*** Opening of Text section ***
The record, including the trial transcript, the stipulation of facts, exhibits from trial, and the affidavits of both of petitioner's counsel, demonstrates that petitioner owned a food truck, a modified 40-foot bus that weighed over 22, 000-pounds, and that petitioner drove the bus from Front Royal through Middleburg, enroute to Ashburn to sell food at a high school football game. Petitioner told Detective Michael Grimsley that in Middleburg he noticed his brakes started to feel “spongy, ” meaning they “weren't giving him the stopping power he needed, ” and he was “not able to slow down at [his] normal rate.” Despite passing several gas stations and other locations where he could have pulled over, petitioner chose to continue driving his 22, 000-pound bus even though his brakes were not working properly. As he neared the intersection of Watson Road and Evergreen Mills Road, petitioner approached a stopped school bus. He pressed his brakes several times, but they failed completely, and he was unable to stop the bus. He swerved around the school bus, narrowly missing a child crossing the street, attempted but failed to make a right-hand turn from Watson Road onto Evergreen Mills Road, and then ran a stop sign at the intersection, crashing into a car driven by Erin Kaplan. Kaplan's mother and three children were also in the car. Emergency responders arrived at the scene shortly after the crash but were unable to reach Kaplan to assess or treat her because she was trapped in her vehicle, which was under petitioner's bus. When they finally were able to reach Kaplan approximately three hours after the crash, she was pronounced dead at the scene. The record does not support petitioner's assertion that Kaplan survived the impact.
(VSCT R. at 1467).
*** Close of Text section ***
*** Opening of Data to examine ***
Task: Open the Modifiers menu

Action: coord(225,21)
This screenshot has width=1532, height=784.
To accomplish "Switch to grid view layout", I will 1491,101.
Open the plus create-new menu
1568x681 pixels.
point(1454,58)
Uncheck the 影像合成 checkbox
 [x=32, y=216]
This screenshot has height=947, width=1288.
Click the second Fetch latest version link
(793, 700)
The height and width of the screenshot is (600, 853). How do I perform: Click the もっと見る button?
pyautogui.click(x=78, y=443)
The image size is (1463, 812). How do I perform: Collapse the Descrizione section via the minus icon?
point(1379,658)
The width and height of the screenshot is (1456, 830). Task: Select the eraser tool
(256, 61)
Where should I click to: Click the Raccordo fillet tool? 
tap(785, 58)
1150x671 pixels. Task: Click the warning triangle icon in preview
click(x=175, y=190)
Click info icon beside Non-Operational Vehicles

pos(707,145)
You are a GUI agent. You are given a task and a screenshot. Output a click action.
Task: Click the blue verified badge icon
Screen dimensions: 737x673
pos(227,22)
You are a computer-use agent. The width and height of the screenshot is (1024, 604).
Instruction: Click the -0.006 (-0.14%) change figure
*** Close of Data to examine ***
_Action item 1_
In the excerpt about the food truck crash, where was the petitioner heading with the bus, and for what purpose?
_Action item 2_
Using the excerpt about the food truck crash, please explain why emergency responders could not assess or treat Kaplan when they arrived shortly after the crash.

_Answer 1_
He was heading to Ashburn to sell food at a high school football game.

_Answer 2_
Kaplan was trapped in her car, which was under the petitioner's bus, so the responders could not reach her. They reached her about three hours after the crash, and she was pronounced dead at the scene.